Resilient Integration of Machine Learning for Enhanced Network Operation

Abstract

Due to the important role that communication networks, and the Internet in particular, play in our society, such failures are seen as significant threats for our daily life’s. The main reason behind these failures? Networks are becoming more and more complex. While network operators are already struggling to control and to configure well-established protocols to patch failures or to prepare the Internet for the future, new technologies such as reconfigurable, softwarized, and programmable networks increase the amount of possible configuration knobs.

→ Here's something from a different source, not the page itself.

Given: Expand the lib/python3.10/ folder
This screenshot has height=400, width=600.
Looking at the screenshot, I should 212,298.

Yet, network operators get left behind with their traditional network operation tools and solutions. Machine learning based network management solutions propose a way to handle complexity in network management. Yet, ML can itself harm network resilience by making wrong decisions and being understood as black-box solutions that cannot be fully understood.

The goal of this project is to improve network resilience by identifying situations in which machine learning helps in making networks more resilient. To realize this goal, this project aims at deriving a methodology for performing risk assessment of (ML-driven) network management approaches. The influence of a given network management approach (e.g., ML-based) on network resilience will be captured in a resilience function that is derived by our methodology.

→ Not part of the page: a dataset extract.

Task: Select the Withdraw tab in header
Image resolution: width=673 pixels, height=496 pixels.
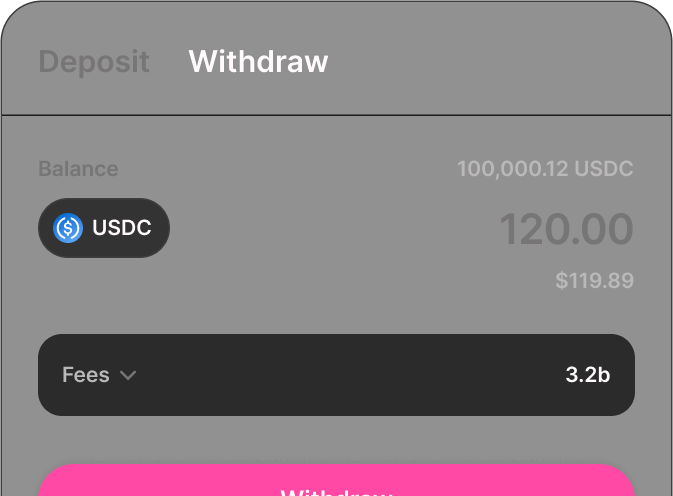Action: [x=258, y=61]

In a second step, we capture the non-trivial interaction effects that can occur when deploying ML-based network management functions independently in different networks. To exemplify our methods, we target a wide area networking use case with focus on two problems: i) Internet routing and ii) attack detection and mitigation. We argue that ML can be suitable for managing complex networks, when it can be sufficiently controlled. The application of ML should actually increase but not harm network resilience. Our framework helps to realize the vision of having resilience-by-design when new ML-based solutions are proposed: it should become an integral part of analyzing ML solutions before putting them into effect.